▸ TEXT SEGMENT:
Morning is best time to exercise to improve heart health: Study
Exercising in the morning is associated with the lowest risk of heart disease and stroke, according to new research on more than 86,000 individuals.
Compared with individuals who were active midday, those most active around 8 a.m. or 10 a.m. had 11 percent and 16 percent lower risks of incident coronary artery disease, respectively. For women, risks were reduced by 22 percent and 24 percent at these times.
Participants most active in the late morning had a 17 percent reduced risk of stroke, while women who were more active in the late morning had a 35 percent lower risk of stroke.
Findings were published in the European Journal of Preventive Cardiology and are based on data from the U.K. Biobank. They were also consistent regardless of individuals’ total amount of daily activity.
“It is well established that exercise is good for heart health, and our study now indicates that morning activity seems to be most beneficial,” said co-author Gali Albalak of Leiden University Medical Centre, the Netherlands in a statement.
“The findings were particularly pronounced in women, and applied to both early birds and night owls.”
Cardiovascular disease is the leading cause of death around the world. Its prevalence is expected to increase as humans become more sedentary and rates of diabetes and hypertension rise, authors explained.

[Dataset records]

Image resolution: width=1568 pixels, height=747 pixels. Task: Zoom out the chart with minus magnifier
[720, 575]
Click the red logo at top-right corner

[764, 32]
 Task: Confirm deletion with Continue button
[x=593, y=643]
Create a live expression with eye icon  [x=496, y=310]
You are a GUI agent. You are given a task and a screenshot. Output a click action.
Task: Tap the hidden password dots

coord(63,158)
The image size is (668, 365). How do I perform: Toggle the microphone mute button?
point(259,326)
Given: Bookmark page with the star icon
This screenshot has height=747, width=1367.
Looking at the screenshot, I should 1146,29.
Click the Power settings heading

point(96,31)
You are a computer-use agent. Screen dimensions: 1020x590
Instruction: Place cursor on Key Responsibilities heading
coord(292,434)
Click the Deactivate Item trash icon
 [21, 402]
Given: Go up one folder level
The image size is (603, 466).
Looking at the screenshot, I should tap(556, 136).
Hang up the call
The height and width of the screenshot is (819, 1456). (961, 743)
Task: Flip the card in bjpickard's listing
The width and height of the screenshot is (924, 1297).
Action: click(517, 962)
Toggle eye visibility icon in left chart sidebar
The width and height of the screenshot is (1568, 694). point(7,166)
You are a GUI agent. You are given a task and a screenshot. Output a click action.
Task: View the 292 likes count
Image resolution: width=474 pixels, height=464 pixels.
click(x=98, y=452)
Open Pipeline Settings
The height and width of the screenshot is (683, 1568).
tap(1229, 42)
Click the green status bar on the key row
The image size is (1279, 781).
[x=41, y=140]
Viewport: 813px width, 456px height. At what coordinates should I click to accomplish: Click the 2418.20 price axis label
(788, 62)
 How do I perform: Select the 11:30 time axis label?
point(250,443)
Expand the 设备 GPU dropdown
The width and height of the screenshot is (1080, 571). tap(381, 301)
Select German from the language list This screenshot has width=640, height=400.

▸ WORK INSTRUCTIONS:
(1) Reproduce verbatim the passage of the article on morning exercise and heart health that begins at the words "Cardiovascular disease is" and stops after the words "rise, authors explained.".
(2) Carry the article on morning exercise and heart health further, starting after its last sentence.

▸ RESPONSES TO THE TASKS:
(1)
Cardiovascular disease is the leading cause of death around the world. Its prevalence is expected to increase as humans become more sedentary and rates of diabetes and hypertension rise, authors explained.

(2)
All study participants were between the ages 42 and 78 while the average age was 62. Individuals did not have any cardiovascular disease at the time of recruitment, though, on average, they were overweight and around 60 percent were women.
For seven days between February 2013 and December 2015, participants wore a wrist monitor to track their physical activity. Researchers followed all individuals for six to eight years, until their first hospital admission or death related to heart disease or stroke.
During that time, nearly 3,000 individuals developed coronary artery disease and nearly 800 suffered a stroke. However, those who were active between 8 a.m. and 11 a.m. had the lowest risks for both conditions.
“This was an observational study and therefore we cannot explain why the associations were more marked in women,” said Albalak.